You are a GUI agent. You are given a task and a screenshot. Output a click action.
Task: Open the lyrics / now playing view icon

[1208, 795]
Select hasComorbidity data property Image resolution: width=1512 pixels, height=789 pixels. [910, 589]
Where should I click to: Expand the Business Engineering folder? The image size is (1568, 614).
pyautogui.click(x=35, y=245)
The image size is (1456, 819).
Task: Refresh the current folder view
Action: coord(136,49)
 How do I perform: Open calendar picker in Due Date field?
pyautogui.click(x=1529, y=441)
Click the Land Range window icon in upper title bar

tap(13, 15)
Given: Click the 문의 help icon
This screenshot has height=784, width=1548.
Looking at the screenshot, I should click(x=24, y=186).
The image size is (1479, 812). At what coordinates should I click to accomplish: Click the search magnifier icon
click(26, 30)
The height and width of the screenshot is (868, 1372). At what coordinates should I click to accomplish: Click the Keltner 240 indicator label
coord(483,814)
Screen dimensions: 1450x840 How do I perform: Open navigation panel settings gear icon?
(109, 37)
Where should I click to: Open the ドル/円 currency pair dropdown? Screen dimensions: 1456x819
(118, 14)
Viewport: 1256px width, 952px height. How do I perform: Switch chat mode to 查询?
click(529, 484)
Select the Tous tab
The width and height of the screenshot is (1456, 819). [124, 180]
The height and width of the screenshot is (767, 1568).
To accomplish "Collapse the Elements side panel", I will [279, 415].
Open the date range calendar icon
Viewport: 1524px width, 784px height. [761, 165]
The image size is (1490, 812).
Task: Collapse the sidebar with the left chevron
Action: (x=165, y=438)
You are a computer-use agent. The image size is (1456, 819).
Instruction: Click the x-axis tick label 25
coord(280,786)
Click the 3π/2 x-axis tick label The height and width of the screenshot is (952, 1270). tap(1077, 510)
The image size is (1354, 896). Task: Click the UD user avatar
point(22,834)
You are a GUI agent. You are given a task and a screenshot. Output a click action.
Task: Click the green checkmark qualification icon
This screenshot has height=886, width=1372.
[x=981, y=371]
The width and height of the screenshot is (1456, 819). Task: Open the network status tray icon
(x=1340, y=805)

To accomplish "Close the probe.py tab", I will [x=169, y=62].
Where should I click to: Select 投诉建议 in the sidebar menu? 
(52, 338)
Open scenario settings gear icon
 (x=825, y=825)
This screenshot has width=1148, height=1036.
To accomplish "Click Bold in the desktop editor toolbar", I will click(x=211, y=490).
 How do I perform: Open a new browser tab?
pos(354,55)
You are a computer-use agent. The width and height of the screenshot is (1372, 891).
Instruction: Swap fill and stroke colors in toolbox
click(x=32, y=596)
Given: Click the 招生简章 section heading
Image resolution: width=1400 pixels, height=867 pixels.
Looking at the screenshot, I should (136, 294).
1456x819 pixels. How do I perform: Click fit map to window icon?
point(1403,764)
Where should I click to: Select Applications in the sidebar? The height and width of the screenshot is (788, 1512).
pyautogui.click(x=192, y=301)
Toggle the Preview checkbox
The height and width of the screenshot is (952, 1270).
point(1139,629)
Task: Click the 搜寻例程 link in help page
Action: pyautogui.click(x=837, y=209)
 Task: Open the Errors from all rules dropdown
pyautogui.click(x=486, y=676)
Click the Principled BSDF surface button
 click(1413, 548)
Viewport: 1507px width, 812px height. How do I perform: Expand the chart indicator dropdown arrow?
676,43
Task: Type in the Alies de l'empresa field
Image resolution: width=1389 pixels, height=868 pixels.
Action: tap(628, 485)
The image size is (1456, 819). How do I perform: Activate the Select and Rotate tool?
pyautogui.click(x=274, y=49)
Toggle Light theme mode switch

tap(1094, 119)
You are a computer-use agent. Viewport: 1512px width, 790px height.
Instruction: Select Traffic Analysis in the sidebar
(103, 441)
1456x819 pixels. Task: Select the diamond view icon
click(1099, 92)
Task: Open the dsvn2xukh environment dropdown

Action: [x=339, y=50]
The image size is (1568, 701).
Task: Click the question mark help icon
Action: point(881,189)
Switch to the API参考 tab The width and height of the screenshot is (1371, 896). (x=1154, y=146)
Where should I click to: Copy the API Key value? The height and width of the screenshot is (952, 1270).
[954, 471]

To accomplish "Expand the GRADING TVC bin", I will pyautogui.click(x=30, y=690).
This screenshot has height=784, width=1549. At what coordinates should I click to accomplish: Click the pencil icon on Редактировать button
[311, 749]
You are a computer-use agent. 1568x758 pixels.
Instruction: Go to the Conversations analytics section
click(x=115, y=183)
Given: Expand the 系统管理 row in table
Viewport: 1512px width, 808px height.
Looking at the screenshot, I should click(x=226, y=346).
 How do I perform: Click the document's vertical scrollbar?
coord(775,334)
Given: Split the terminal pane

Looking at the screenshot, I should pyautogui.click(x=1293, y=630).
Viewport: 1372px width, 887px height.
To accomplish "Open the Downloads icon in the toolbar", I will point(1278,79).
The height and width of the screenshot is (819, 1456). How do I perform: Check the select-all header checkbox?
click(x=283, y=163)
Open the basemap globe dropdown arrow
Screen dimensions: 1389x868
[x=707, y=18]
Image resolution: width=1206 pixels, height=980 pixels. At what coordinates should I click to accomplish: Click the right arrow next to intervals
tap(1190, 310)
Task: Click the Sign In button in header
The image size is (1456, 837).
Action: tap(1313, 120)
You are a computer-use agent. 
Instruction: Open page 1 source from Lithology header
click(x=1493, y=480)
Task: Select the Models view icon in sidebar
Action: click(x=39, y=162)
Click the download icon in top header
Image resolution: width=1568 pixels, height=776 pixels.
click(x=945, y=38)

+++

Look through the entries and return every line where "toolbar" appears.

To accomplish "Click Bold in the desktop editor toolbar", I will click(x=211, y=490).
To accomplish "Open the Downloads icon in the toolbar", I will point(1278,79).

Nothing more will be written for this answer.